Learning Robust 3D Representation from CLIP via Dual Denoising

Kavli Affiliate: Wei Gao

| First 5 Authors: Shuqing Luo, Bowen Qu, Wei Gao, ,

| Summary:

In this paper, we explore a critical yet under-investigated issue: how to
learn robust and well-generalized 3D representation from pre-trained vision
language models such as CLIP. Previous works have demonstrated that cross-modal
distillation can provide rich and useful knowledge for 3D data. However, like
most deep learning models, the resultant 3D learning network is still
vulnerable to adversarial attacks especially the iterative attack.
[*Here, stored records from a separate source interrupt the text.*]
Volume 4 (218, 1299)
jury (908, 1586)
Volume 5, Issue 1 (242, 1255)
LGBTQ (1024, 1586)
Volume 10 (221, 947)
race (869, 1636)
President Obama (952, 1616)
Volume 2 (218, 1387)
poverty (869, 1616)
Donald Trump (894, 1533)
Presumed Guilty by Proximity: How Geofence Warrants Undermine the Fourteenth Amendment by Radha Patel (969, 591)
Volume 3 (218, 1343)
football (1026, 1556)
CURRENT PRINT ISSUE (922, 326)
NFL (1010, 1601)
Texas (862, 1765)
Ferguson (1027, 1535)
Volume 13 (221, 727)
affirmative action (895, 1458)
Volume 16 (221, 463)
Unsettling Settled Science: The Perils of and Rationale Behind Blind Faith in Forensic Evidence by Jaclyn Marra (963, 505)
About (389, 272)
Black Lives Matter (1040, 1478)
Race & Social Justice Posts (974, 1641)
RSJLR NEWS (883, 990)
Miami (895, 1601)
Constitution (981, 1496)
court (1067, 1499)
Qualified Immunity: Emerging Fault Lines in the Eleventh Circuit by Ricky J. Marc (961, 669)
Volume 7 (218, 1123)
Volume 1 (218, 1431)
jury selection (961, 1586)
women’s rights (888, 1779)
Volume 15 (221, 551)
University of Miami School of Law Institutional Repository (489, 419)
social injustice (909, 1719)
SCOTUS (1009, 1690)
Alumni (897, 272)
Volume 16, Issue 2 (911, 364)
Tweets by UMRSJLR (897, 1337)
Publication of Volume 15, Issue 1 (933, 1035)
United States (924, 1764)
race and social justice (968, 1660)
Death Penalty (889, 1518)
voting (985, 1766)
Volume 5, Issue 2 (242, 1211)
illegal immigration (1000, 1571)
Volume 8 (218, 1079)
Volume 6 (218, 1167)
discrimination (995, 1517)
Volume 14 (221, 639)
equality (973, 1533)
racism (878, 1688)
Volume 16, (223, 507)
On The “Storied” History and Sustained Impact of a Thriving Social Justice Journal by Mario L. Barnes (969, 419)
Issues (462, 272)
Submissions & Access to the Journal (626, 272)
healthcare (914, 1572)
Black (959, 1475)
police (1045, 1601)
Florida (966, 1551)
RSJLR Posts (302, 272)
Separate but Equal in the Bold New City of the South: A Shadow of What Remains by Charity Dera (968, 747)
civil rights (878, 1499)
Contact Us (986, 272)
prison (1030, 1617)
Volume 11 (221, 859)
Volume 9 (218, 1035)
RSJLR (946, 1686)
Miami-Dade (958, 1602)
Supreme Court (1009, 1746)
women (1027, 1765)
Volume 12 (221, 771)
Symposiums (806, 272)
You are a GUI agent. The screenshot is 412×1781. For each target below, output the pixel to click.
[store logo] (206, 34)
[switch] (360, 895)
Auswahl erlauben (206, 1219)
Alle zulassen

In this
work, we propose Dual Denoising, a novel framework for learning robust and
well-generalized 3D representations from CLIP. It combines a denoising-based
proxy task with a novel feature denoising network for 3D pre-training.
Additionally, we propose utilizing parallel noise inference to enhance the
generalization of point cloud features under cross domain settings. Experiments
show that our model can effectively improve the representation learning
performance and adversarial robustness of the 3D learning network under
zero-shot settings without adversarial training. Our code is available at
https://github.com/luoshuqing2001/Dual_Denoising.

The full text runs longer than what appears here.